A cone in $\mathbb{R}^n$ containing n linearly independent vectors has a non empty interior

Question

I need a help with proving, that if a cone $K \subseteq \mathbb{R}^n$ contains $n$ linearly independent vectors, then the interior of $K$ is non empty.

Lets say $b_1,\dots,b_n \in K$ are the independent vectors. From linear algebra we know that they form a basis of $\mathbb{R}^n$. By definition of "non-emptiness" I just need to find a point $p \in K$ and $\epsilon > 0 $ such that the ball $B = \{x \in \mathbb{R}^n: \Vert x-p \Vert_2 < \epsilon \}$ is contained in $K$.

By intuition in "2D" I think it should work if I take $p = \sum_{i=1}^n b_i $. $p$ is a conic combination of vectors in $K$, so $p \in K$. Now I just need to take $y \in B$ and prove that the coordinates $a_1,\dots,a_n \in \mathbb{R}$ of $y = \sum_{i=1}^n a_i b_i$ in basis $b_1,\dots,b_n$ are non-negative. That would mean that $y \in K$ therefore $B \subseteq K$.

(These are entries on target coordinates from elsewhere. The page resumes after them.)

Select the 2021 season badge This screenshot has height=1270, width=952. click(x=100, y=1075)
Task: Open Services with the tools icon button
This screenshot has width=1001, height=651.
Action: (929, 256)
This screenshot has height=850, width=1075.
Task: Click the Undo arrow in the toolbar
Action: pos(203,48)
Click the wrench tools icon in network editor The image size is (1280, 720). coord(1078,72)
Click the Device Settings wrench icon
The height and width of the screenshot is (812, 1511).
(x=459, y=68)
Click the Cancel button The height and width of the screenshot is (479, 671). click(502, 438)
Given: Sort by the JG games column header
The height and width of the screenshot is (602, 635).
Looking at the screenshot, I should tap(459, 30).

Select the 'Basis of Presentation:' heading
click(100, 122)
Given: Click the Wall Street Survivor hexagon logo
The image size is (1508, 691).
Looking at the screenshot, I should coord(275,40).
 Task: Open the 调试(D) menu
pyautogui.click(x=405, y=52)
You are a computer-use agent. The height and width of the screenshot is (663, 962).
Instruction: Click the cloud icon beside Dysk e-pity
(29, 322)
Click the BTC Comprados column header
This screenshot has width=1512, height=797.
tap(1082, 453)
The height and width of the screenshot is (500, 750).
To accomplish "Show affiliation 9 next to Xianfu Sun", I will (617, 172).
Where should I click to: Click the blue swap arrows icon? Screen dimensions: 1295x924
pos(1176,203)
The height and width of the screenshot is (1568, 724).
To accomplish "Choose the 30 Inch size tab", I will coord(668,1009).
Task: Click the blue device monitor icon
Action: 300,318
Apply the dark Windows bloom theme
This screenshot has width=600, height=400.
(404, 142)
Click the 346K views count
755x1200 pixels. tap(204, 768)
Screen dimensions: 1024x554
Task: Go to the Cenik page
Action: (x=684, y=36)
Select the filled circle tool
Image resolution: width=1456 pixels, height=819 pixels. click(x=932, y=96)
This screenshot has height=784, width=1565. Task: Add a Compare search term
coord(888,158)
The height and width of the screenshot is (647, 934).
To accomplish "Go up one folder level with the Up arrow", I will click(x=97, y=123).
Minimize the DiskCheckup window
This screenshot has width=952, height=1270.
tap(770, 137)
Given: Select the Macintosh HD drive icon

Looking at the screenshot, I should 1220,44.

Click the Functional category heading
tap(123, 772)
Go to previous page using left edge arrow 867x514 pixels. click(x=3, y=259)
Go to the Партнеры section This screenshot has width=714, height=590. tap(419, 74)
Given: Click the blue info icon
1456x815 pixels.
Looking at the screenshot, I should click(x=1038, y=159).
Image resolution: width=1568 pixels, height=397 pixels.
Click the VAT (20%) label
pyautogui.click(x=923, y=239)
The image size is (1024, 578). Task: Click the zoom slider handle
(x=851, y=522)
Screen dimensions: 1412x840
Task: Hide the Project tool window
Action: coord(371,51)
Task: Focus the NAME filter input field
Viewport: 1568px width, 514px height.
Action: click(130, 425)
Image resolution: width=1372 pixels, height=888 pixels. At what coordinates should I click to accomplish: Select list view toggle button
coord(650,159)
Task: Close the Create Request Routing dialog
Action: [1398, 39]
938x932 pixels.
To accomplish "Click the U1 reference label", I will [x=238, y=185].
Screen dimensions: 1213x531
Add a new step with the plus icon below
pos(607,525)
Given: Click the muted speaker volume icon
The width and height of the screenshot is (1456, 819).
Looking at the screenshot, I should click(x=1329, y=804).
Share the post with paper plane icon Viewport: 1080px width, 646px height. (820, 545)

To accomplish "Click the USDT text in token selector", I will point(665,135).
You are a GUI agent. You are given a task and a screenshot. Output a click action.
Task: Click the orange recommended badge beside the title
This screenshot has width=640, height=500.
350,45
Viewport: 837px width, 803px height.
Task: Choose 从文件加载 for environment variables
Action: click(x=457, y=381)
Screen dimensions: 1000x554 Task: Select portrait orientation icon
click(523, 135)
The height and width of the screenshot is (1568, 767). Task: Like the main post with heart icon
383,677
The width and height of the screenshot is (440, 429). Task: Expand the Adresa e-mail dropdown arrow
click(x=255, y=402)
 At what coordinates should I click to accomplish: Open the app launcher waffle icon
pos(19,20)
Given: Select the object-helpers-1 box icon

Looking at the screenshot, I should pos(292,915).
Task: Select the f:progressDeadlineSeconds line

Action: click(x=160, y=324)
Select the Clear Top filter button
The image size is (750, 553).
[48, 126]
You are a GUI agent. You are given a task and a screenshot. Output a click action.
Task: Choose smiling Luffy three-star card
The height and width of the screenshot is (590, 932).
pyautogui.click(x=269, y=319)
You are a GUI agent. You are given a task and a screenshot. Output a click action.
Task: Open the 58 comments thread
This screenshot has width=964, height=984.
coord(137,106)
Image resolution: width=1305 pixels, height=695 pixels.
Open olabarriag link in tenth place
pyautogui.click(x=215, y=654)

I just cannot seem to find a way how to prove that $a_i \geq 0$. From the ball definition I just have that $\Vert \sum_{i=1}^n (1-a_i)b_i \Vert_2 < \epsilon$ but thats it.

Answer 1

The map $S^{n-1}\to[0,\infty)$, $(u_1,\ldots, u_n)\mapsto\|u_1b_1+\cdots + u_nb_n\|$ is continuous and hence attains its minimum $r$, say. By linear independence, $r\ne0$. Then every $v\in\Bbb R^n$ with $\|v\|<r$ can be written as some $\frac{\|v\|}{r}(u_1b_1+\cdots + u_nb_n)$, i.e., all points in the open $r$-ball around $0$ have all their coordinates (with respect to basis $b_1,\ldots,b_n$) absolutely $<r$. Note that the conic combination $v_0:=\frac1r(b_1+\cdots +b_n)$ is $\in K$. By what we just found, every point in the open $r$-ball around $v_0$ has all coordinates (with respect to basis $b_1,\ldots,b_n$) in the interval $(0,2r)$ and hence is also a conic combination of the $b_i$.

Answer 2

The result depends on the definition of cone we use, so I will assume that $K$ is a convex cone (otherwise, $K$ might reduce to a set of halflines, which has no interior if $n>1$).

Since the conic hull generated by $b_1,\dots,b_n$ is included in $K$, it is enough to show that this cone has a non-empty interior.

Take any convex combination $$ v = \sum_{i=1}^n\alpha_ib_i, $$ where all coefficients $\alpha_i>0$, and let's show that $v$ is in the interior of the cone.

Assume it is not. Then there would exist a sequence $(v^{(k)})_k$ of vectors not in the cone such that $$ \lim_k v^{(k)} = v. $$ Write every $v^{(k)}$ as a linear combination of $b_1,\dots,b_n$ $$ v^{(k)} = \sum_{i=1}^n\alpha_{i,k}b_i. $$ Since no $v^{(k)}$ is in the cone, for every $k$ there must exist at least one index $i_k$ such that $\alpha_{i_k,k}<0$. Using the fact that there are only $n$ indexes $i$ and an infinite number of indexes $k$, there must be an index $i_0$ such that $\alpha_{i_0,k}<0$ for an infinite number of indexes $k$. Take the subsequence $(k_j)_j$ of such indexes.

The function $\phi_i$ that selects the $i$th coordinate of a vector in a base is a linear form, and consequently continuous. Applying $\phi_{i_0}$ to $v$ we get $$ 0 < \alpha_{i_0} = \phi_{i_0}(v) = \phi_{i_0}(\lim_jv^{(k_j)})= \lim_j\phi_{i_0}(v^{(k_j)}) = \lim_j \alpha_{i_0,k_j} \le 0, $$ which is a contradiction. Then $v$ is in the interior of the cone, as desired.

Answer 3

Since $b_1,\dots,b_n$ is a basis of $\mathbb R^n$, the linear map $\varphi\colon\mathbb R^n\to\mathbb R^n$ defined by $\varphi(b_i)=e_i$, where $e_1,\dots,e_n$ are the standard basis vectors, is a linear bijection and hence in particular a homeomorphism. Hence, $K$ has non-empty interior if and only if $\varphi(K)$ has non-empty interior. But $\varphi(K)$ contains $(\mathbb R_{\ge 0})^n$ which in particular contains the open set $(\mathbb R_{>0})^n$. Alternatively, just find a ball around $(1,1,\dots,1)$ in $(\mathbb R_{\ge 0})^n$.